If not, perhaps you’ll save them for what I’m about to say.
Because I’m not so sure Jesus didn’t have his own 5 fundamentals of faith, aimed at protecting those being harmed by the Ancient era of urban religious elitists and self-avowed intellectuals. I wonder if he might not have listed them in something of this order: (1) The Kingdom of Heaven alone is literally true in fact, and all other prior kingdoms on earth (Roman Empire included) are the stuff of metaphors and parables; (2) The Spiritual new birth in baptism is literally true in fact, regardless of any physical birth circumstance; (3) The cross of atonement is only a metaphorical substitute, for true atonement comes when we take up our own cross and follow him, whereby we are saved by losing our own lives (not his life instead); (4) The bodily resurrection here on earth is literally the “woke Church” going into the worldly kingdoms and empires to baptize and teach people to love others as Christ has loved us; and (5) The greatest biblical miracle is when we follow the Christ by loving God as he did with all his heart, mind, soul and strength and by loving even his enemy neighbor as he loved himself; in laying down our lives for others’ sake; and in doing unto others what we would have others do unto us.

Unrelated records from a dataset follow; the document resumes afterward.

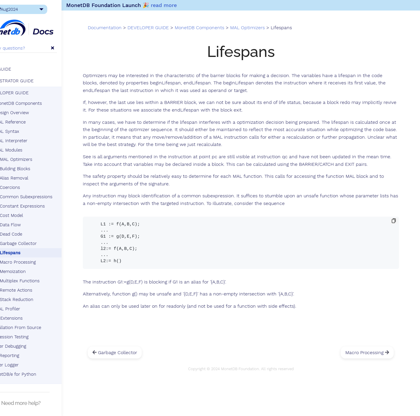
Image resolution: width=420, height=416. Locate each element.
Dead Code (31, 236)
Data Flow (30, 226)
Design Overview (32, 114)
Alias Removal (34, 179)
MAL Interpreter (31, 142)
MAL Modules (28, 151)
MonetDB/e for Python (33, 376)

Now before we break out our New Testament books, chapters, and verses, even those in red letters, and go about arguing my points, suffice it to say that I’m mostly convinced that the Gospel of Jesus as taught by himself was a reaction against the Ancient fundamentals of faith that had gotten all twisted up in seeing the letter but missing the spirit; believing the fact but doubting the parable or metaphor or allegory; affirming the writings but denying the Kingdom; feeding the wolf but starving the sheep; and glorifying the authorities while persecuting those who questioned authority and spoke truth to power.
It will be hard to convince me that Jesus was not, fundamentally, offering humanity a Modern Gospel to replace the Ancient norms and superstitions for his people. Or that the Protestant evangelicals of mostly 20th century America are not, fundamentally, offering humanity the Ancient norms and superstitions to replace Christ’s Modern Gospel for our people. I will be a tough sell when it comes to seeing Jesus and today’s fundamentalists bearing his name as being on the same track going in the same direction. On the same track, yes. But I see them moving in opposite directions. While Jesus is progressing away from the Ancients and into our Modern and even Post-Modern age, today’s fundamentalists are regressing away from our own age and into, and for, the very Ancient norms Jesus was reacting against. I would call that a disconnect.
And in which case, I would answer the greater call to connection, hoping to become a fundamentalist like Jesus during this New Year of 2020.